- **AIM OF THE TASK**: Give the records again exactly, with every character kept.

Stored entries:
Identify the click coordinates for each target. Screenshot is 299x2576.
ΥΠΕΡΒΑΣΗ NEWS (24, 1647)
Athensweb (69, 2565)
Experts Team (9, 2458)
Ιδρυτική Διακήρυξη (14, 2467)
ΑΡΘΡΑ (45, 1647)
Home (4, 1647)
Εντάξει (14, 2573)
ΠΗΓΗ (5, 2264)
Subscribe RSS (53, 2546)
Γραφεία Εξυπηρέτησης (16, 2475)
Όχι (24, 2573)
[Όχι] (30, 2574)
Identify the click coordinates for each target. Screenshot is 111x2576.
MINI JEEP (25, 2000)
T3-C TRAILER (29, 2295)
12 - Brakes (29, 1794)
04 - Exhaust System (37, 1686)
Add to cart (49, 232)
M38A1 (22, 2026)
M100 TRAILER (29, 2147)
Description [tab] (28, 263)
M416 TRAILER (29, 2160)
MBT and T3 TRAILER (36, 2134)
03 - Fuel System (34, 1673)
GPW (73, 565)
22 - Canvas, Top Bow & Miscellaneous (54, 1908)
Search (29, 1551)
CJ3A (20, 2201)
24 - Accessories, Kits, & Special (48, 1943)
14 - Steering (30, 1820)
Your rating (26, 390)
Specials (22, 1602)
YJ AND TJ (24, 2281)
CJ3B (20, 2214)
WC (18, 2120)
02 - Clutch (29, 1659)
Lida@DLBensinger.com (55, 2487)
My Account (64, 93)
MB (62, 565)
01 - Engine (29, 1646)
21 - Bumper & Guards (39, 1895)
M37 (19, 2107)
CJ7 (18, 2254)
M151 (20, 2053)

- **RESPONSE TO THIS TASK**:
Identify the click coordinates for each target. Screenshot is 299x2576.
ΥΠΕΡΒΑΣΗ NEWS (24, 1647)
Athensweb (69, 2565)
Experts Team (9, 2458)
Ιδρυτική Διακήρυξη (14, 2467)
ΑΡΘΡΑ (45, 1647)
Home (4, 1647)
Εντάξει (14, 2573)
ΠΗΓΗ (5, 2264)
Subscribe RSS (53, 2546)
Γραφεία Εξυπηρέτησης (16, 2475)
Όχι (24, 2573)
[Όχι] (30, 2574)
Identify the click coordinates for each target. Screenshot is 111x2576.
MINI JEEP (25, 2000)
T3-C TRAILER (29, 2295)
12 - Brakes (29, 1794)
04 - Exhaust System (37, 1686)
Add to cart (49, 232)
M38A1 (22, 2026)
M100 TRAILER (29, 2147)
Description [tab] (28, 263)
M416 TRAILER (29, 2160)
MBT and T3 TRAILER (36, 2134)
03 - Fuel System (34, 1673)
GPW (73, 565)
22 - Canvas, Top Bow & Miscellaneous (54, 1908)
Search (29, 1551)
CJ3A (20, 2201)
24 - Accessories, Kits, & Special (48, 1943)
14 - Steering (30, 1820)
Your rating (26, 390)
Specials (22, 1602)
YJ AND TJ (24, 2281)
CJ3B (20, 2214)
WC (18, 2120)
02 - Clutch (29, 1659)
Lida@DLBensinger.com (55, 2487)
My Account (64, 93)
MB (62, 565)
01 - Engine (29, 1646)
21 - Bumper & Guards (39, 1895)
M37 (19, 2107)
CJ7 (18, 2254)
M151 (20, 2053)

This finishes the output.